● **TASK INSTRUCTIONS**
Among the entries below, which lines run from the line with "Where should I" through the line with "1024x948 pixels. Task: Check"? Retype those, both ends included, exactly and without pictures.

● **EXERCISE MATERIALS**
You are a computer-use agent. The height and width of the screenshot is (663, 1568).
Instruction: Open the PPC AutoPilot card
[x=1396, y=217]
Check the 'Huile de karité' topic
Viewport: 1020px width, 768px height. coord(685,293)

--

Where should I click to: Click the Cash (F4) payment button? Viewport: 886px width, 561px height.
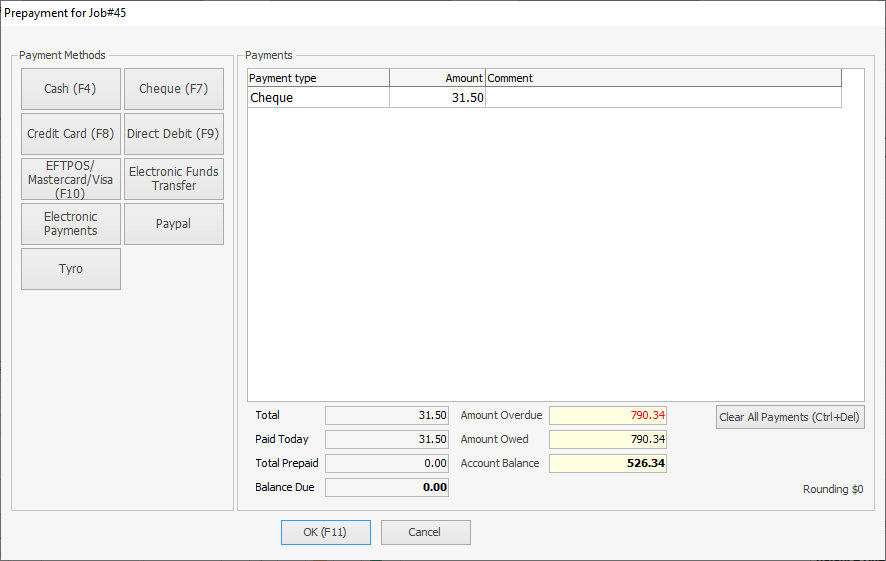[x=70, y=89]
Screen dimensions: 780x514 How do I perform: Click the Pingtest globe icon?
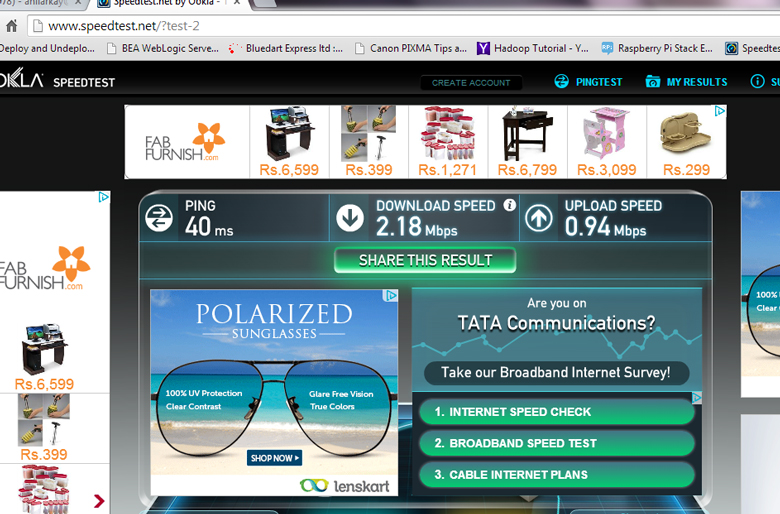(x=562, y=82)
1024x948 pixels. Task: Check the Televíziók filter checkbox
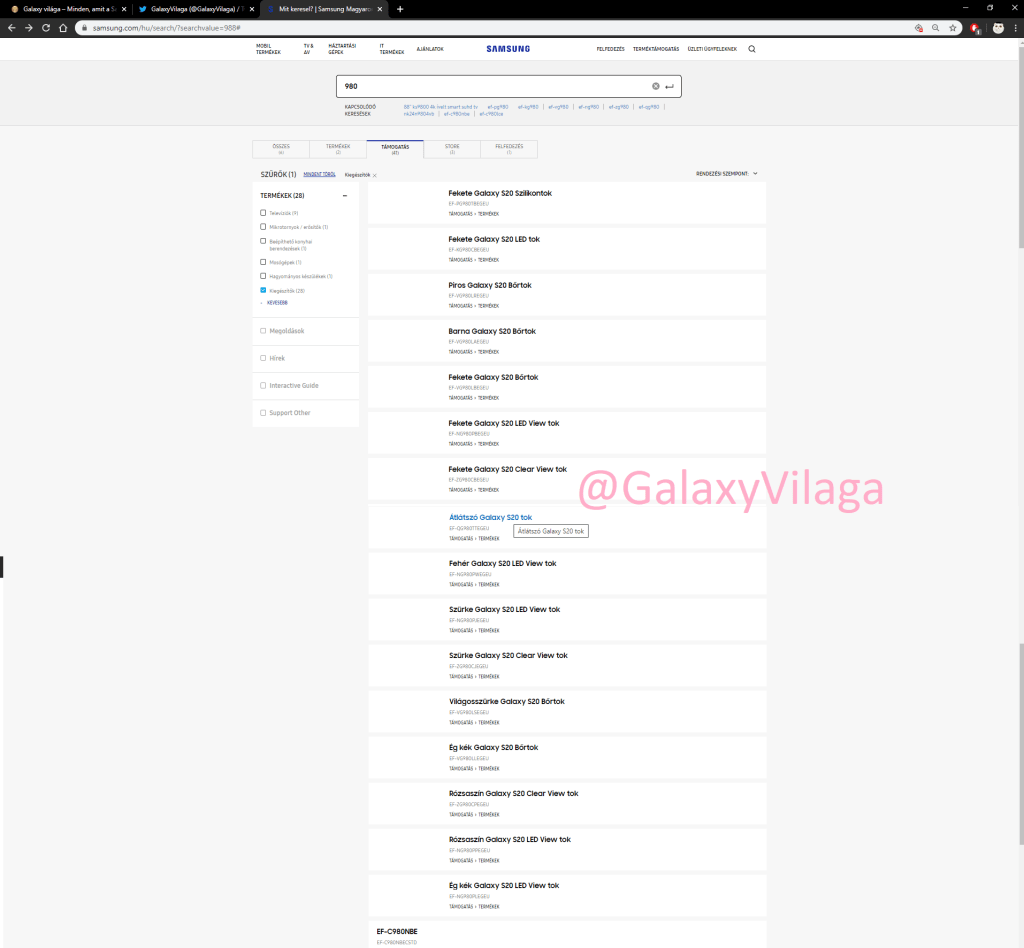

● **OUTPUT FOR THIS EXERCISE**
Where should I click to: Click the Cash (F4) payment button? Viewport: 886px width, 561px height.
[x=70, y=89]
Screen dimensions: 780x514 How do I perform: Click the Pingtest globe icon?
(x=562, y=82)
1024x948 pixels. Task: Check the Televíziók filter checkbox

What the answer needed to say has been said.